→ THE TASK: Nothing but the lines from the one containing "Conditions d'utilisation (775, 785)" through the end of the data below should appear in the answer, each exact and free of pictures.

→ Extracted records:
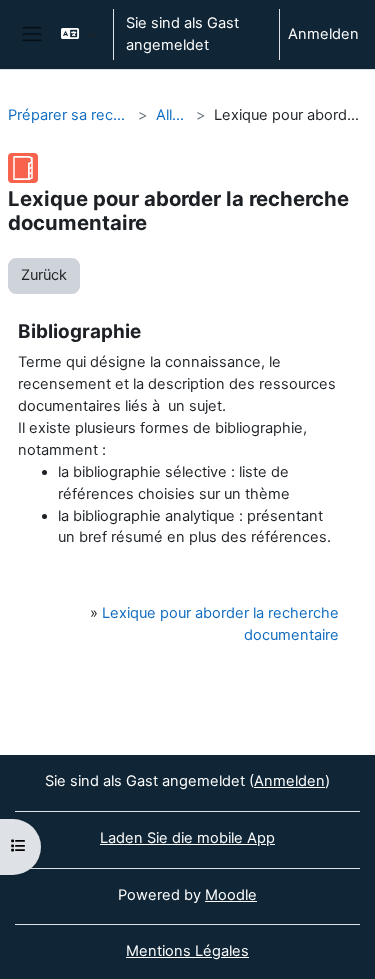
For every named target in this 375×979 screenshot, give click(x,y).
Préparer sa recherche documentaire (69, 115)
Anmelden (323, 34)
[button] (78, 34)
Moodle (231, 895)
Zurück (44, 275)
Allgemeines (172, 115)
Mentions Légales (187, 951)
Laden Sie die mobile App (187, 838)
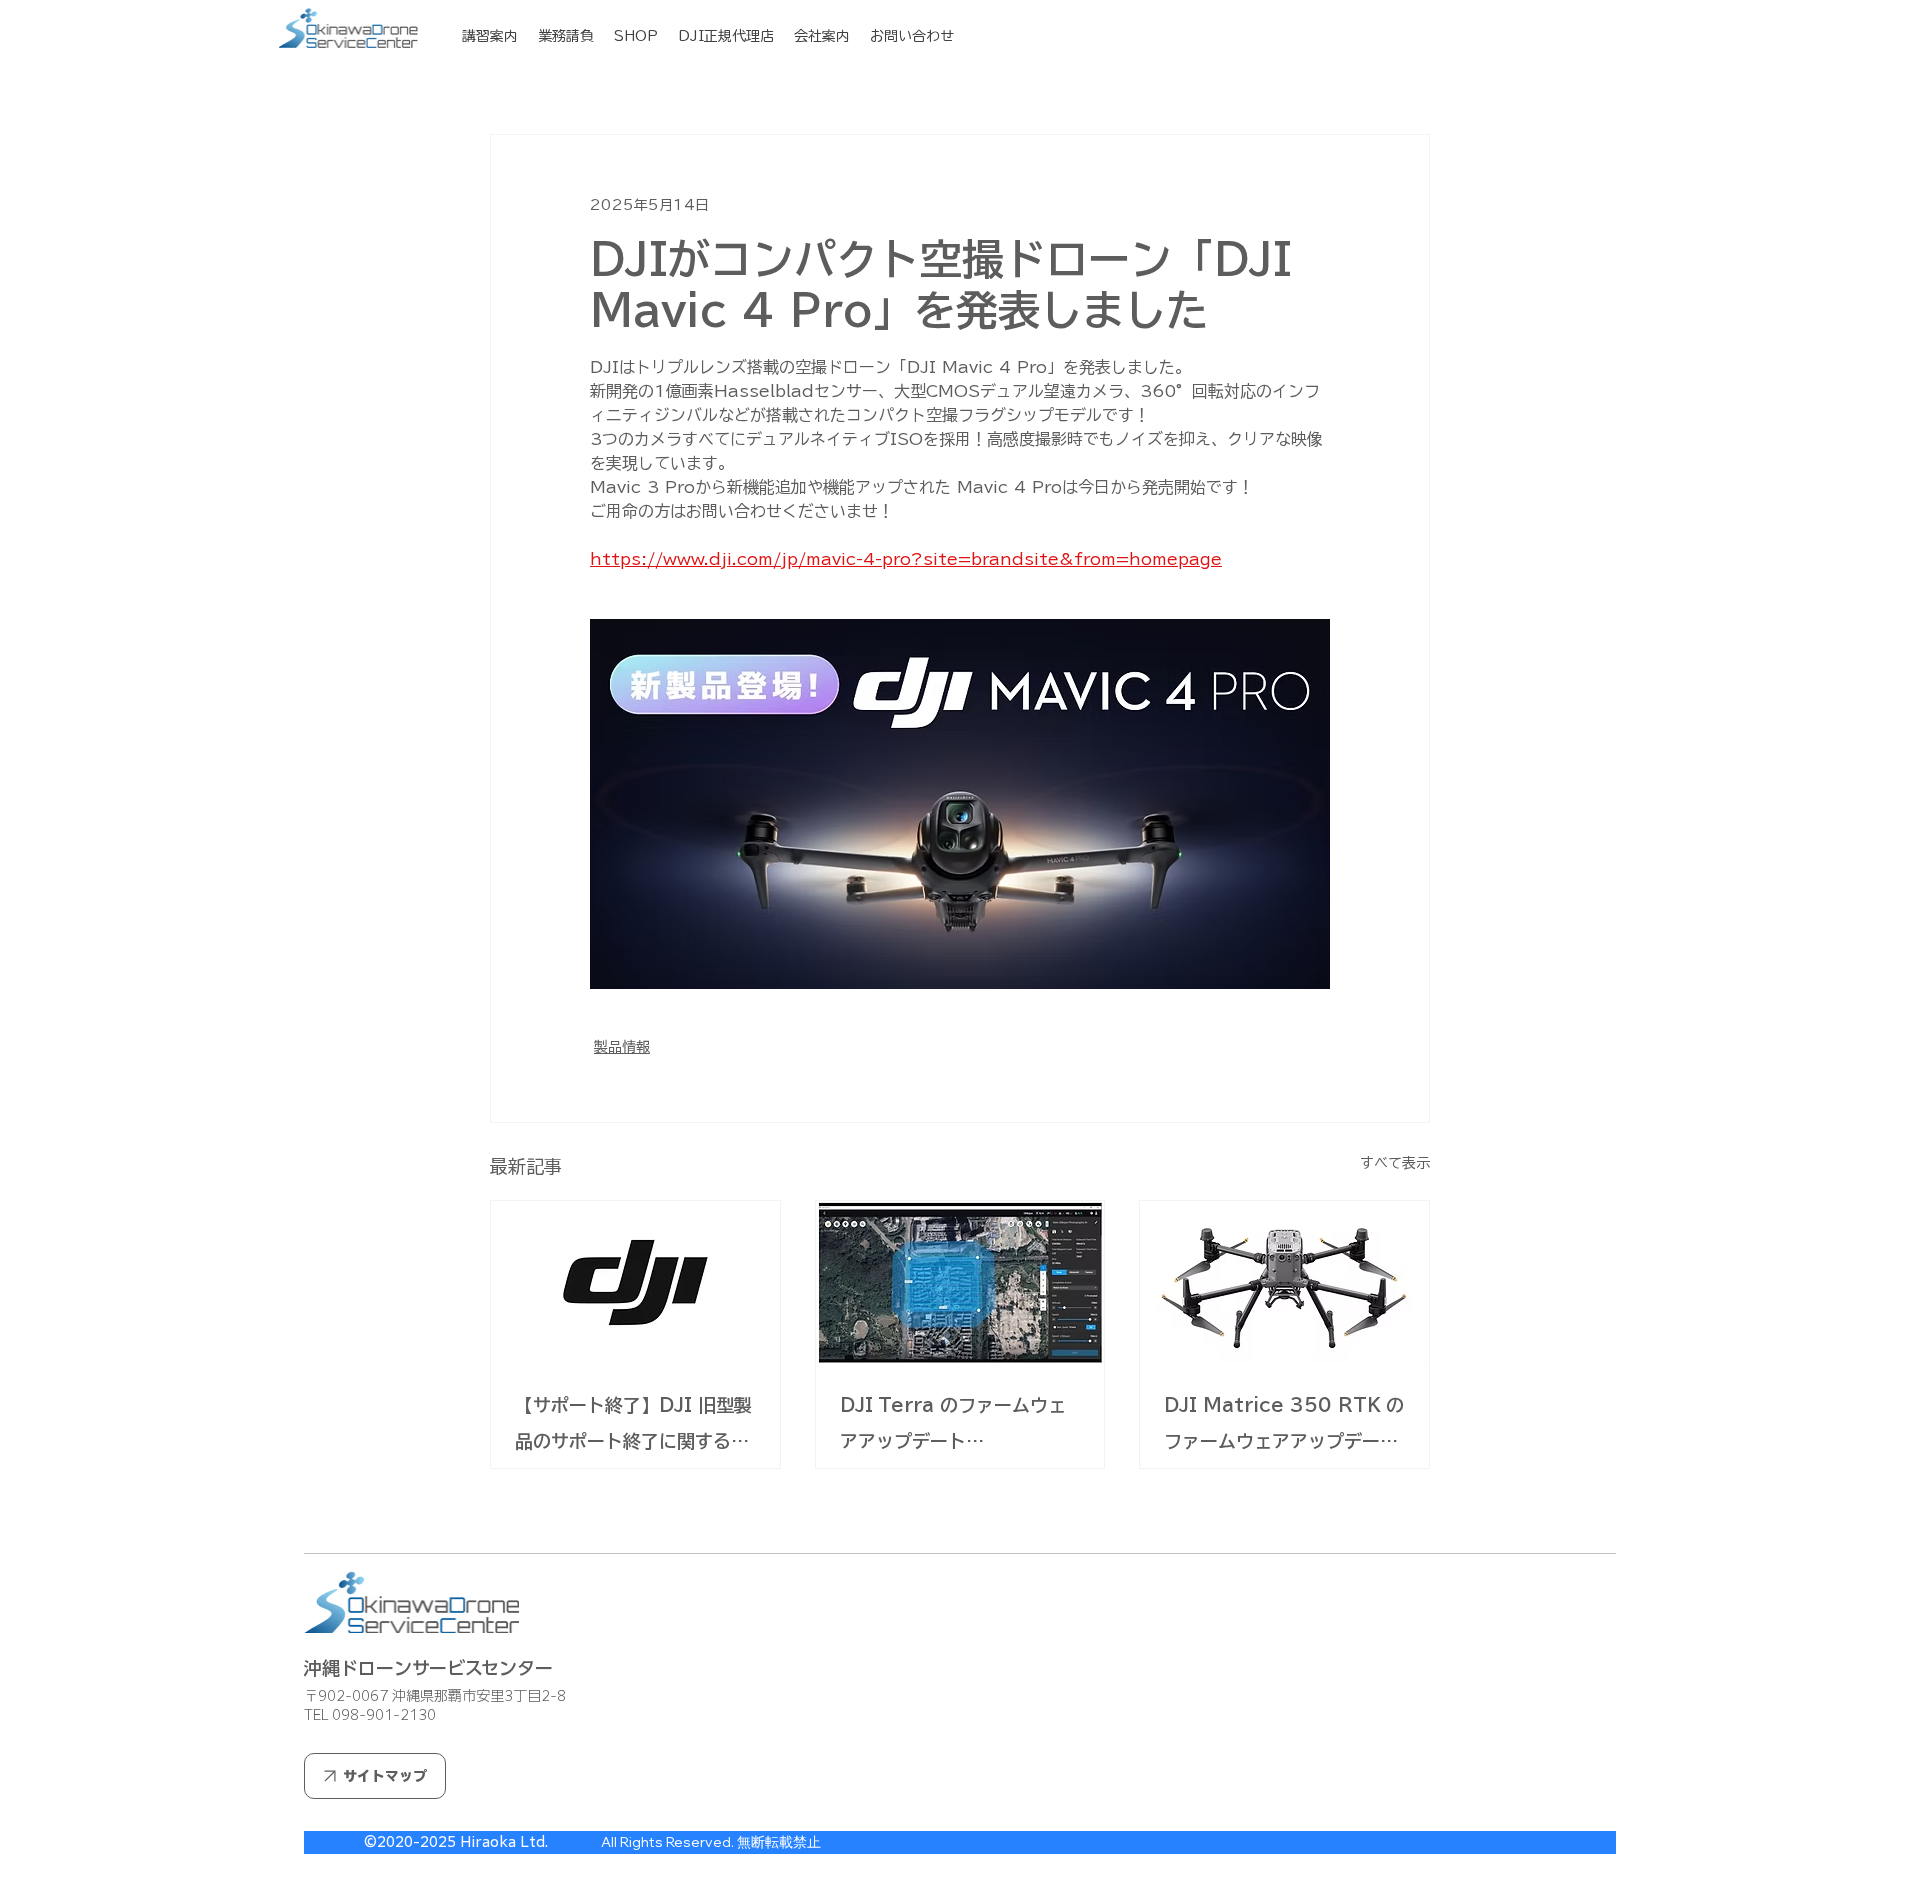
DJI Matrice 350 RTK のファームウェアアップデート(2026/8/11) (1284, 1427)
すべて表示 (1395, 1163)
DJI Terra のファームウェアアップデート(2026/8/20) (953, 1427)
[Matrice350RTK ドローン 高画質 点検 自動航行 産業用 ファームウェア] (1284, 1282)
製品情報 (622, 1047)
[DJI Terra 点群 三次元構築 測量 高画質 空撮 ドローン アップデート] (960, 1282)
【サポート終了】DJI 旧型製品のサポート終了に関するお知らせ (633, 1427)
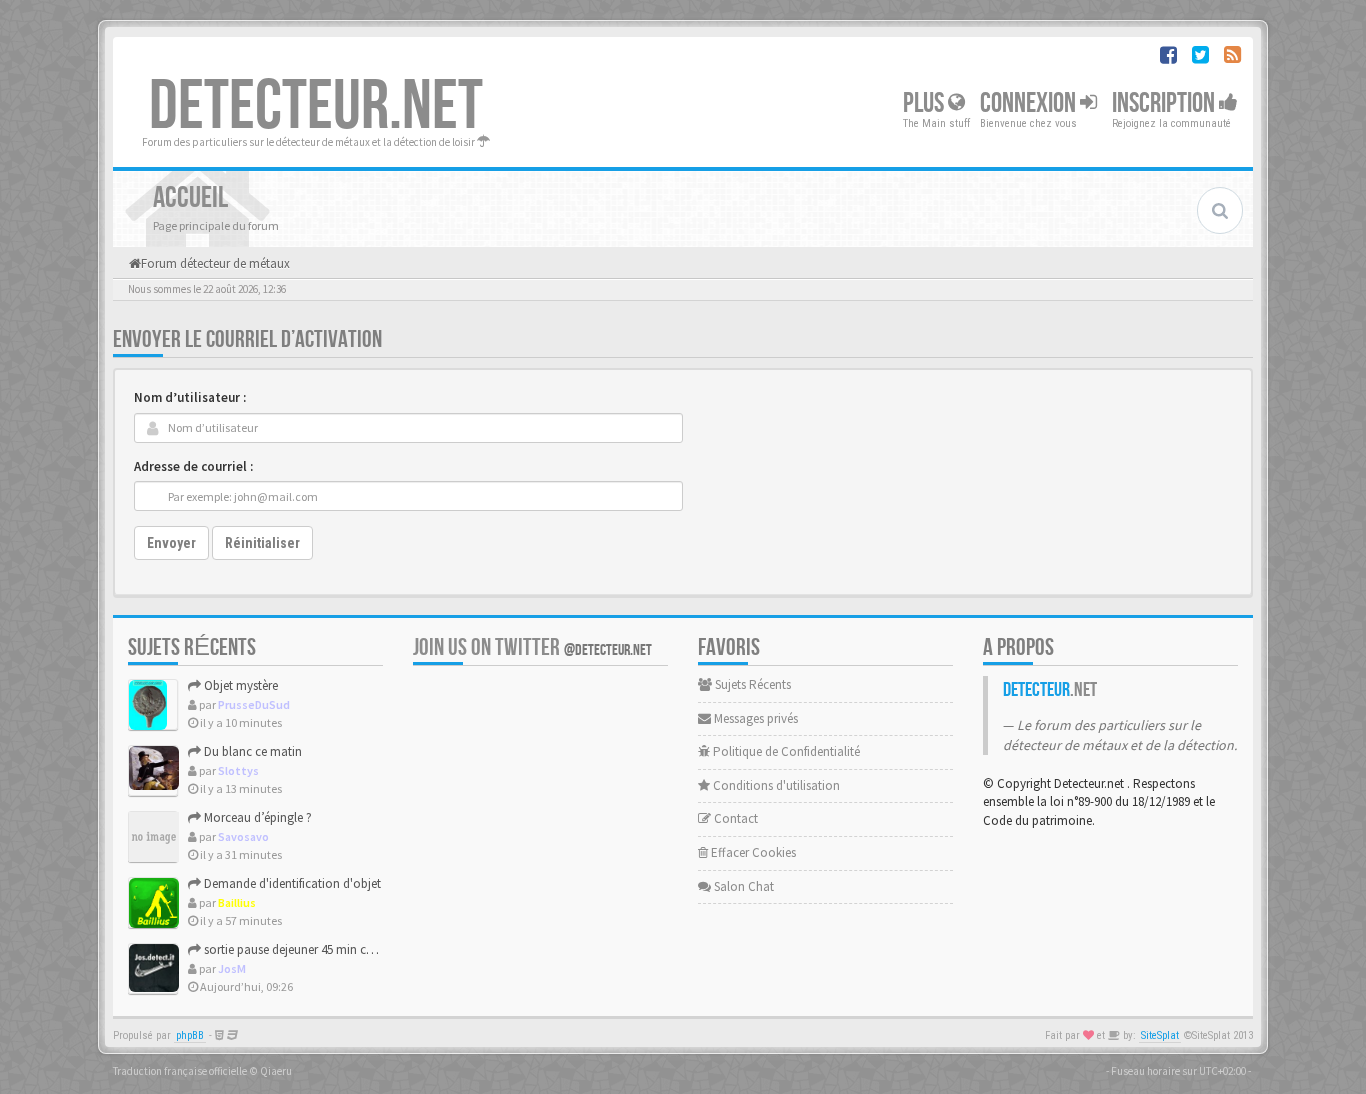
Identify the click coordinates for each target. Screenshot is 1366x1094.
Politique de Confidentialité (785, 751)
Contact (734, 818)
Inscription (1165, 103)
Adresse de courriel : (193, 466)
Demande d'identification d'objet (291, 883)
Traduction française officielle (180, 1071)
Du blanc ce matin (251, 751)
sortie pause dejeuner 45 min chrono (300, 949)
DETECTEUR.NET (316, 107)
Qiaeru (276, 1071)
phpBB (190, 1035)
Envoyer (171, 543)
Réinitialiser (262, 543)
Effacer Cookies (752, 852)
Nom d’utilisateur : (190, 397)
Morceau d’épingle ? (256, 817)
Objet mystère (239, 685)
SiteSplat (1160, 1035)
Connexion (1030, 103)
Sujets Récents (751, 684)
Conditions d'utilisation (775, 785)
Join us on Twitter (532, 647)
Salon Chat (742, 886)
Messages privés (754, 718)
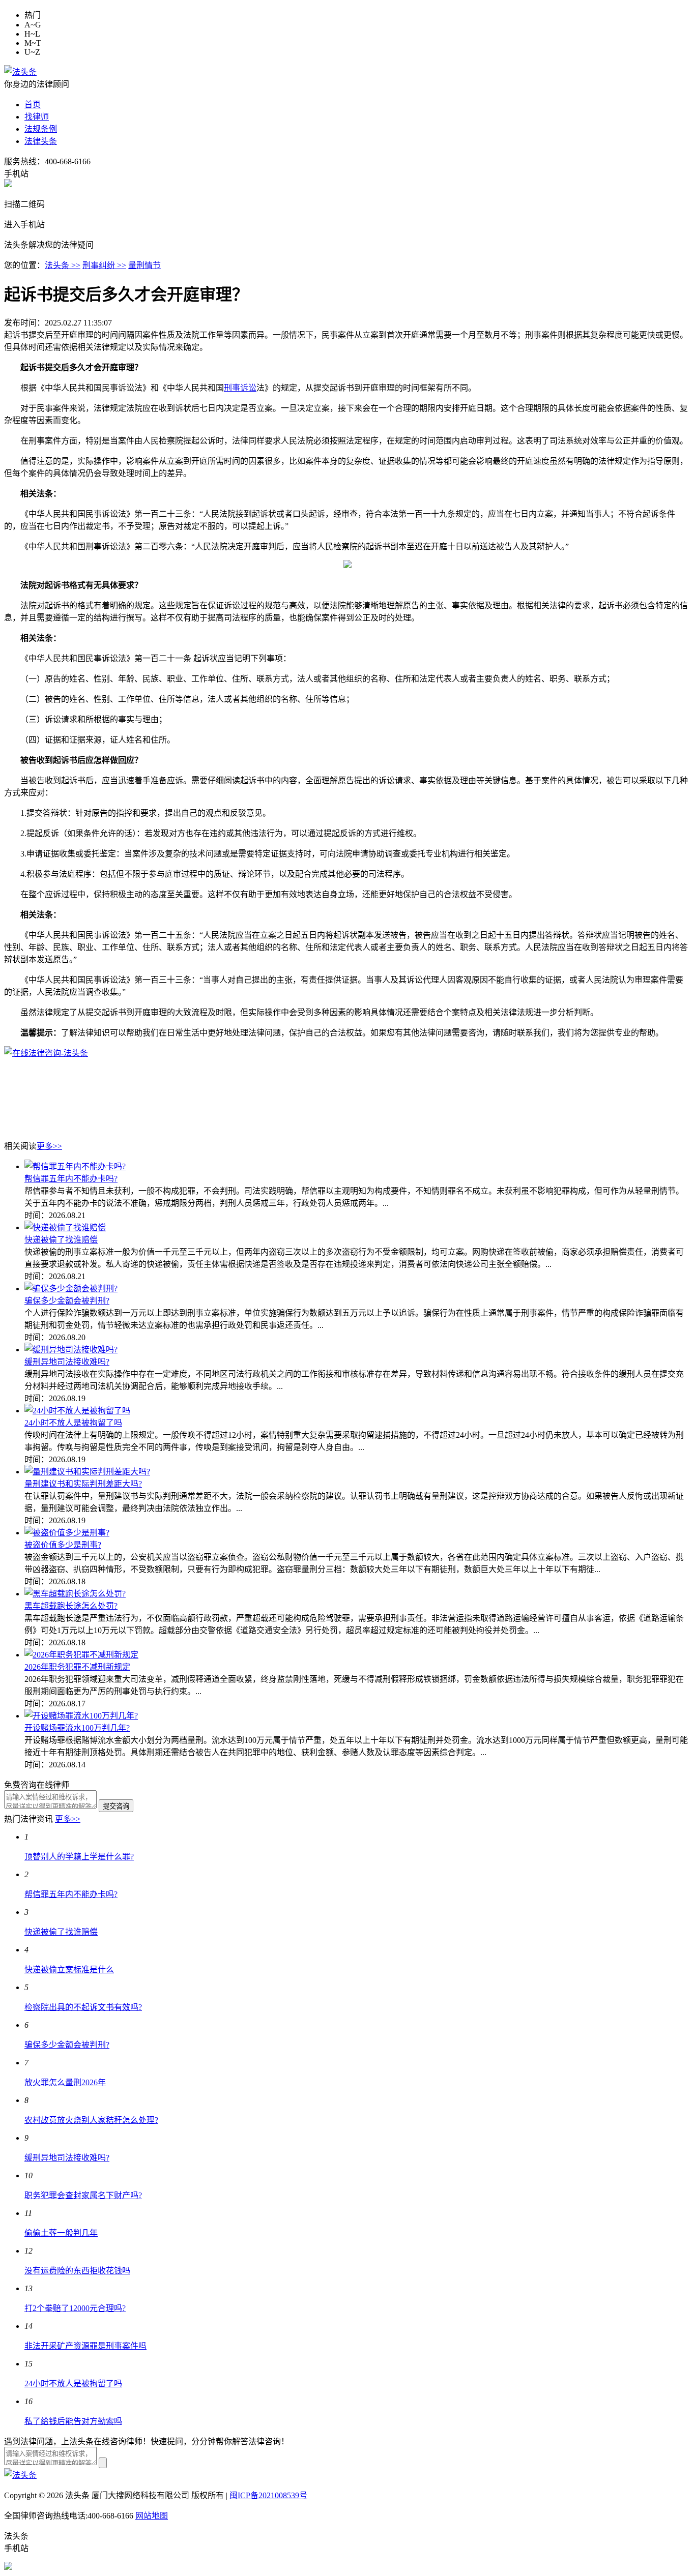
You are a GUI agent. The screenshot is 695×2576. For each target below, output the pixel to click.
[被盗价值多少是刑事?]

→ TASK OUTPUT:
Conditions d'utilisation (775, 785)
Join us on Twitter (532, 647)
Salon Chat (742, 886)
Messages privés (754, 718)
You are a GUI agent. The screenshot is 695×2576. For each target below, output the pixel to click.
[被盗价值多少是刑事?]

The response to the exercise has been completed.